Still effortlessly witty, smooth and cool, Michael Caine is your on-screen host and commentator for this funny, entertaining and likeable documentary ramble down memory lane of the wonderful time the British young working class had in the Sixties.
The much too short 85 minutes rushes by in a great fun montage of clips old and new, with amusing script-writing by Dick Clement and Ian La Frenais (some of the jokes, I suppose) and off-screen vocal appearances by Paul McCartney, Twiggy, Joan Collins, David Bailey, Marianne Faithfull, and Roger Daltrey.
Some interesting facts can be gathered along the way. For example, McCartney recalls how he give his Lennon–McCartney-penned number I Wanna Be Your Man to his friend Mick Jagger to record in 1963 as the Rolling Stones’ second single, becoming their first top 20 hit.
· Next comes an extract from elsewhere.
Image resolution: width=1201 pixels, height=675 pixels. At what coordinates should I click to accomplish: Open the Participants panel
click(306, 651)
But My Generation is mostly an excuse, if any is needed, for pure, sweet nostalgia. It does not cut very deep, but you do not want it to, and the Sixties were all about veneer and image anyway. No pundits, gurus or professors or psychologists are summoned for help to explain the Sixties, or give learned views of why the Swinging Sixties swung, just a couple of handfuls of famous ones that were there at the time.
It is told in three chapters, in an attempt to give it structure, and suggest it is telling a story, the story of the Sixties. But this just breaks up the flow (though it will be good for it when it is on TV and they can use it for ad breaks) and emphasises the idea that, on the contrary, the Sixties didn’t actually have a story. It came, it went, some people had a very good time with sex and drugs and rock ‘n roll, and some, a very few got rich and famous. And a very few of them are here to tell their tales.
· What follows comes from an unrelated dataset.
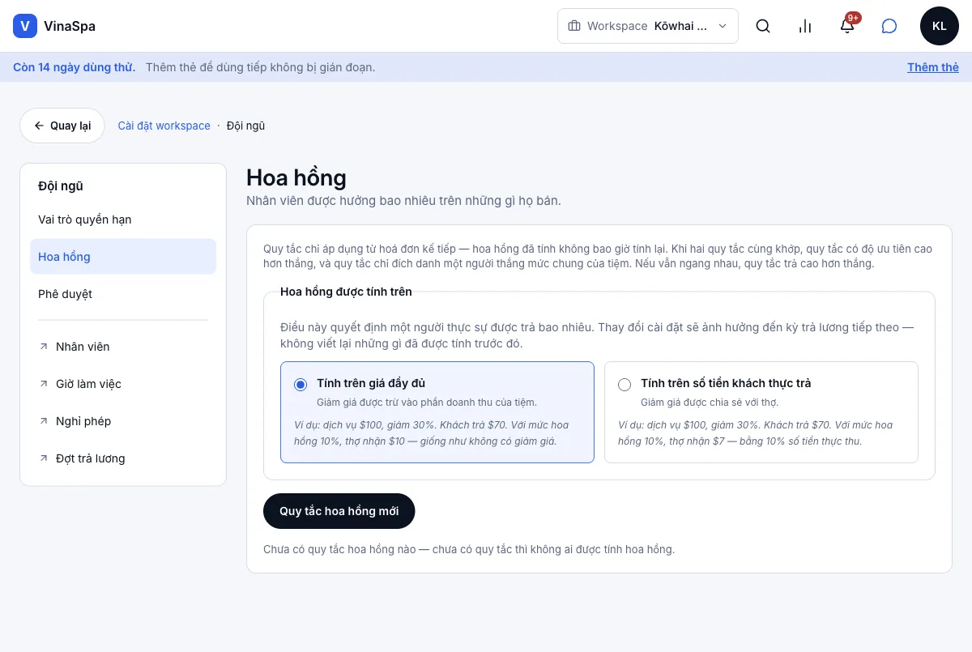This screenshot has width=972, height=652.
Task: Click the Quy tắc hoa hồng mới button
Action: click(x=339, y=511)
Michael Caine suggests in his humble sort of way that he was typical, his life story is just one of the many, and that we can make assumptions and come to conclusions about the Sixties based on his experiences. This cannot be true. Michael Caine is a truly remarkable individual, a unique character and personality, now the living actor with most screen credits. There is nothing typical or ordinary about him. He is one of the great, and few, Sixties international names and survivors. How typical is that?
We can take what he says, like the film, in the spirit that it is offered, a fun, warmly nostalgic reminiscence. The legendary Sixties survive through these stories and images. Michael Caine is the British movie symbol and icon of the Sixties as the Beatles and Stones are the pop icons.
Back to the film. If the visuals are a riot of pop art colour, many of the Sixties best ever UK pop singles grace the soundtrack, many of them by the Beatles and Stones. The London Film Festival notes suggest you will come away from the film singing the Kinks’ Waterloo Sunset. Catchy though that is, I came away singing Strawberry Fields. I have never heard it so spectacularly well as on the sound system at the BFI Southbank. It is a revelation. However, the Stones’ Satisfaction gets my vote as the pop song of the Sixties.
You hope My Generation will be good, but it is even better than you would imagine.
Lionsgate has picked up the UK rights from IM Global for release in 2018. ‘I am so pleased to hear that Lionsgate has picked up My Generation,’ Michael Caine said. ‘I had a wonderful experience with them on Harry Brown and am so happy to be working with them again.’